In ascertaining legislative intent, the entire statute must be considered (People ex rel. Morrison v. Sielaff (1974), 58 Ill.2d 91, 93) as well as giving effect to "the evil to be remedied and the object to be attained" (People ex rel. Simpson v. Funkhouser (1944), 385 Ill. 396, 403). When section 7(11) of the statute is considered in light of the goal of providing competent dental treatment for the benefit of the health, safety and welfare of the public, the legislative purpose would be frustrated if the statute did not encompass repeated acts of negligence. Further, to conclude that the legislature intended to suspend or revoke the license of other professionals for malpractice or incompetence, while excluding dentists, would create an anomalous situation.

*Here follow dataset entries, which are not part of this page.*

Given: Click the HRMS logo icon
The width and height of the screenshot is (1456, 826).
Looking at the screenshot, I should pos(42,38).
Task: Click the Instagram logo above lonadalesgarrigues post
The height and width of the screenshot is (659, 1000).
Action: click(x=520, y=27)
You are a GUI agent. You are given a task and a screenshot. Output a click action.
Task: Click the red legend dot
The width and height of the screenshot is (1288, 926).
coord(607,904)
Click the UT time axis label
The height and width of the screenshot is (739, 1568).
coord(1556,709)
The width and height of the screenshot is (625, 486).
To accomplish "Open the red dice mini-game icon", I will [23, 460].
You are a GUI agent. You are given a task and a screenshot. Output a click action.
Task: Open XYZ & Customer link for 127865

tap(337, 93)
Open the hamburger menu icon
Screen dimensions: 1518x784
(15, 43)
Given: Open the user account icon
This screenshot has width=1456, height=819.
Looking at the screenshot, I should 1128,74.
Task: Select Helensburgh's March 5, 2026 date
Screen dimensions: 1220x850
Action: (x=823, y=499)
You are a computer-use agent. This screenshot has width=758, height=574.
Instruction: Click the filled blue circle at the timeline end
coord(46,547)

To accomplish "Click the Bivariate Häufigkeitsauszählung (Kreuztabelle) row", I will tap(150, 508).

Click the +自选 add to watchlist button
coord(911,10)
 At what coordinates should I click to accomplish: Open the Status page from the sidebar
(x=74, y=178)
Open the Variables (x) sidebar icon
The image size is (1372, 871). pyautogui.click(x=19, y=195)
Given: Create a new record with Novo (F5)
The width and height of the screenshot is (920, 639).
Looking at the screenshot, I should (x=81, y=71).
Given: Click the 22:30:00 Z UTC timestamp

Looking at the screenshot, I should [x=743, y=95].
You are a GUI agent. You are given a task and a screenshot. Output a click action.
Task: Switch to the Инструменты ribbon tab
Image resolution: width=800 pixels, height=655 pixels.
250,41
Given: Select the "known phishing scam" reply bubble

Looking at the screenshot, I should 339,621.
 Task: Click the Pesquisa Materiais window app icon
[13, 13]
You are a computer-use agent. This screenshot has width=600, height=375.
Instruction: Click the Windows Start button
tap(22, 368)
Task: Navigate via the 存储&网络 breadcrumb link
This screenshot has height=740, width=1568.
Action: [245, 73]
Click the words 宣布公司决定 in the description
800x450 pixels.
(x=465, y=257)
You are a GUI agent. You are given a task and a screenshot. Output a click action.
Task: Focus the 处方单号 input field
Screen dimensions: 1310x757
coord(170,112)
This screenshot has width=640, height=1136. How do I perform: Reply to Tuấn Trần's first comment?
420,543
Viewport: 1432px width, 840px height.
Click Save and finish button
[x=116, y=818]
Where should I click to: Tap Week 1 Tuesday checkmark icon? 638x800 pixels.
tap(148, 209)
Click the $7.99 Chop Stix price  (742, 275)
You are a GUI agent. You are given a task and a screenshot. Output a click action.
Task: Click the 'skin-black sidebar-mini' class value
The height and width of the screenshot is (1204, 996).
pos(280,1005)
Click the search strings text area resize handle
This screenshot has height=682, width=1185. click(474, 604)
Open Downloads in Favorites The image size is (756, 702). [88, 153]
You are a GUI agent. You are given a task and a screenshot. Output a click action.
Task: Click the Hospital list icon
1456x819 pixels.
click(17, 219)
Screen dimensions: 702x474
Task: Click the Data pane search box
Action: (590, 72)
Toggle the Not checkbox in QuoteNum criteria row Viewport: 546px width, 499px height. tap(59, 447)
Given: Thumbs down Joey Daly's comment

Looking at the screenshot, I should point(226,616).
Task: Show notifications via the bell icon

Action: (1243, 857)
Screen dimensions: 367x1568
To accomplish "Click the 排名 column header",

We therefore hold that section 7(11) of the statute (Ill. Rev. Stat. 1977, ch. 111, par. 2222(11)) is not unconstitutionally vague and that repeated acts of negligence may constitute unprofessional conduct within the meaning of the statute.
For the above stated reasons, the judgment of the circuit court of Cook County is reversed.
MR. JUSTICE SIMON took no part in the consideration or decision of this case.